C’est la troisième ou quatrième patiente de la matinée. Jusque là, le chef me faisait l’effet d’un chic type. Bam ! Réaction initiale : regarder la pointe de mes chaussures fixement pour oublier ce que je vois, ce que j’entends, les pleurs, les refus, la merde de la vie humaine dans toute sa splendeur. J’aurais voulu lui demander : Pourquoi tu fais ça ? Tu ne la vois pas pleurer ? Comment on peut faire ? T’es qu’un médecin, c’est ça ? Mais t’avais l’air sympa tout à l’heure, putain !

Après aussi, d’ailleurs. On a enchaîné avec la suivante, dans le box d’à côté, avec l’archétype de la mama méditerranéenne volubile qui lui montre les photocopies de journaux régionaux dans lesquels elle est citée pour on ne sait quelles bonnes oeuvres, et patati et patata, invasive, gentille mais casse-couilles, incroyablement demandeuse d’attention. Et le chef est d’une patience d’ange, il la recadre sans la blesser, quelle subtilité dans la relation au patient ! Alors pourquoi suis-je toujours mal à l’aise en pensant à ce refus de tout à l’heure, à cette dame qu’on va scrupuleusement renvoyer au pays ? Et sa fille, très calme, très droite, la Résignation incarnée, qui a fini par demander et obtenir à la place du vrai-faux document un simple certificat attestant du suivi de sa mère, dans l’espoir que cela, joint au dossier de régularisation, fasse pencher la balance en leur faveur...
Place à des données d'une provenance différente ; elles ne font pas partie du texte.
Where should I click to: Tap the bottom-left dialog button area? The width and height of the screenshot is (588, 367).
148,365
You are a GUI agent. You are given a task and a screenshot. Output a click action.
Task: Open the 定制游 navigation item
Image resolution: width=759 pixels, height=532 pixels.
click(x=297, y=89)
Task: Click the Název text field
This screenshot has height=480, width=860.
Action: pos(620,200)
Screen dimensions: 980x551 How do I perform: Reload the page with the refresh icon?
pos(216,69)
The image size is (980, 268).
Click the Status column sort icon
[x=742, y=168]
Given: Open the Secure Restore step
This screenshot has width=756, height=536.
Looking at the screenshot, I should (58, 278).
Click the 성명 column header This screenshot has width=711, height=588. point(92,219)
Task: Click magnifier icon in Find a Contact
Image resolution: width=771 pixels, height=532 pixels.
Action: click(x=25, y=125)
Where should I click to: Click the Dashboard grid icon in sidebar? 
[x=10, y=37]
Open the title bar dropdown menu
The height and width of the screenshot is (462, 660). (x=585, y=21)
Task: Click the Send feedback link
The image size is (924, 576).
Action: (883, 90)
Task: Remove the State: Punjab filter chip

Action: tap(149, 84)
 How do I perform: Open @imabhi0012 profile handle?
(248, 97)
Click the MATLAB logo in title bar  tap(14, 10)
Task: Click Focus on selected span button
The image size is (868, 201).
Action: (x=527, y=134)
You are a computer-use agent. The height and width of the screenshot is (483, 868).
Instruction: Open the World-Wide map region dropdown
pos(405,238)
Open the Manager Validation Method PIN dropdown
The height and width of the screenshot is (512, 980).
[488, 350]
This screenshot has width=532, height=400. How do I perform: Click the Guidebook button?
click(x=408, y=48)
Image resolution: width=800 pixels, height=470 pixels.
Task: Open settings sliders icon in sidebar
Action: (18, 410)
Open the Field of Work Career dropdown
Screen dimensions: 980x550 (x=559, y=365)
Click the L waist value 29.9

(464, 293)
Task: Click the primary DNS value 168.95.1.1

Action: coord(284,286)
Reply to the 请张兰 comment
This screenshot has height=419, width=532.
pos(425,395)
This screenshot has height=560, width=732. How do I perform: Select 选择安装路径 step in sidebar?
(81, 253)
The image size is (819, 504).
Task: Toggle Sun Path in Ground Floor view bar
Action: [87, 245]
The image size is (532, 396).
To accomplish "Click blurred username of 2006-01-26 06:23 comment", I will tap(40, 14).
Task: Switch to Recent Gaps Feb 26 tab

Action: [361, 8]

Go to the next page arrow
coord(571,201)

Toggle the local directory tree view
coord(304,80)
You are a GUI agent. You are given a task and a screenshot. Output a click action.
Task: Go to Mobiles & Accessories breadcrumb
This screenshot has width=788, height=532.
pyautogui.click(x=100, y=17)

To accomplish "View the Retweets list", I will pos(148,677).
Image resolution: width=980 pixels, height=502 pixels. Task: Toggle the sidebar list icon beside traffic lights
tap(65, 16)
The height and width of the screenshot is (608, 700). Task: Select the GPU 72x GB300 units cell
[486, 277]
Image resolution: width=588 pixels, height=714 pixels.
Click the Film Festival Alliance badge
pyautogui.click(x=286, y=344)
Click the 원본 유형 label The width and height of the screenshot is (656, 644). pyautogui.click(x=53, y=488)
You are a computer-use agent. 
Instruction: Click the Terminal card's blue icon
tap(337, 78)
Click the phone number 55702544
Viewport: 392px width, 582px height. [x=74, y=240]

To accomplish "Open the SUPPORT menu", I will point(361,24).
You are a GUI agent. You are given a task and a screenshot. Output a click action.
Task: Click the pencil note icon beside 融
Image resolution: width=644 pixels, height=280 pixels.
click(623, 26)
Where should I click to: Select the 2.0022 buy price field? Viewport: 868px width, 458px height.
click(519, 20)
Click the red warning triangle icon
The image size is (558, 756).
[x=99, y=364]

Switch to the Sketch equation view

Il a raison mon chef de clinique. C’est moi qui déconne. Impossible d’engager sa signature sur un mensonge. « On ne peut pas accueillir toute la misère du monde » a dit Rocard, et si le mot passait qu’un gentil médecin signait à tour de bras, la moitié des sans-papiers de Paris se radinerait à sa porte. Mais son chef l’a fait avant lui... Il y en a, des bricolages à l’hôpital. On en passe, du temps à trafiquer pour que des patients dénués de toute couverture sociale soient tout de même pris en charge par l’assurance maladie. Evidemment qu’il fallait couper court, pour ne pas se laisser embarquer dans un truc incontrôlable. Mais elle pleure, cette femme, c’est sa vie qu’on assassine, de quoi elle va vivre ? Pourquoi ça me gonfle ? C’est moi qui délire ? Qu’est-ce que je fous là, à ressentir cette rage que la raison réprouve, alors que je sais pertinemment qu’il a fait ce qu’il fallait faire ?

Je ne sais pas si elle va rester ici, cette dame. J’espère qu’elle trouvera quelque chose pour sécher ses larmes. Est-ce qu’elle est là, la limite entre empathie et sympathie ? Oui, sans doute. Blinde-toi, Scarabée. Mais quand même, ça fait chier.